No `bad guys' amid the 19 bodies

CAMP PENDLETON — The officer who gave the order that led to Marines killing 19 unarmed Iraqis in their Haditha homes testified Monday that none of his troops had positively identified the houses as containing insurgents before he ordered them "cleared."

1st Lt. William Kallop said he still believed his Marines acted properly because they later told him of hearing the distinctive "metal on metal" sound of AK-47s being prepared to fire in the first house and then took fire from the second house. Kallop said that two Marines told him that they began throwing fragmentation grenades after hearing AK-47s.

But Kallop, testifying in a preliminary hearing of the ex-commander of the troops' battalion, said he inspected the houses later and found no AK-47s, no shells or other evidence that insurgents had been inside.

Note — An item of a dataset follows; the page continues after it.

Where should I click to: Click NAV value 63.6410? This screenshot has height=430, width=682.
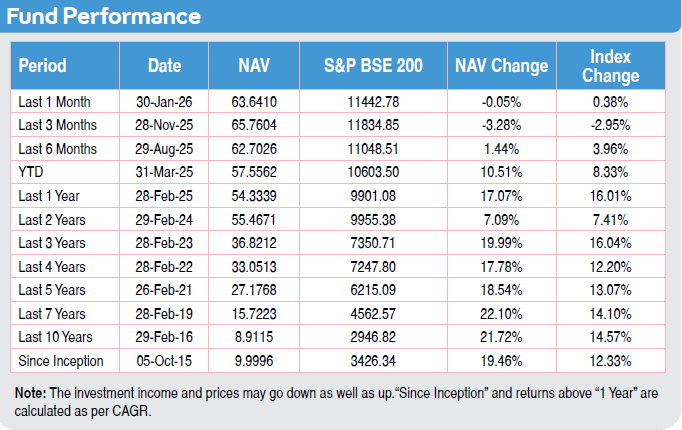(x=253, y=102)
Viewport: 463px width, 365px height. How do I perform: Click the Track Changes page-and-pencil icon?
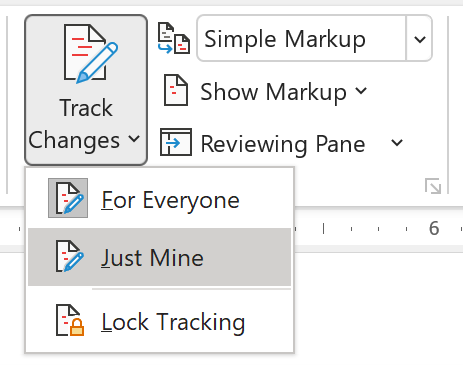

"I looked at Cpl. [Hector] Salinas and said: 'What the crap? Where are the bad guys?' He looked as surprised as I was," Kallop said in videotaped testimony.

Kallop, who has since returned to Iraq, was given immunity to force him to testify in what has become the largest case of alleged abuse of civilians levied against U.S. forces in Iraq. In all, 24 Iraqis, including women and children, were killed in Haditha on Nov. 19, 2005.

Kallop testified that Staff Sgt. Frank D. Wuterich, the squad leader who led the assault, did not tell him that the Marines fired their M-16s and threw grenades while inside the houses. A report by Naval Criminal Investigative Service agents said many of the Iraqis were shot in the head, some at such close range that their bodies had powder marks.

Kallop's testimony came on the fourth day of the hearing for Lt. Col. Jeffrey Chessani, who was commander of 3rd Battalion, 1st Regiment, on the day of the deaths.

Chessani, 1st Lt. Andrew A. Grayson, Capt. Lucas M. McConnell and Capt. Randy W. Stone are charged with dereliction of duty for not investigating the incident as a possible war crime. Grayson headed a team that examined the houses and took pictures; McConnell was the Kilo Company commander; and Stone was the battalion lawyer.

The Marines who assaulted the houses -- Wuterich, Lance Cpl. Justin L. Sharratt and Lance Cpl. Stephen B. Tatum -- are charged with unpremeditated murder. Similar charges were dropped against Sgt. Sanick P. Dela Cruz in exchange for his testimony against the others.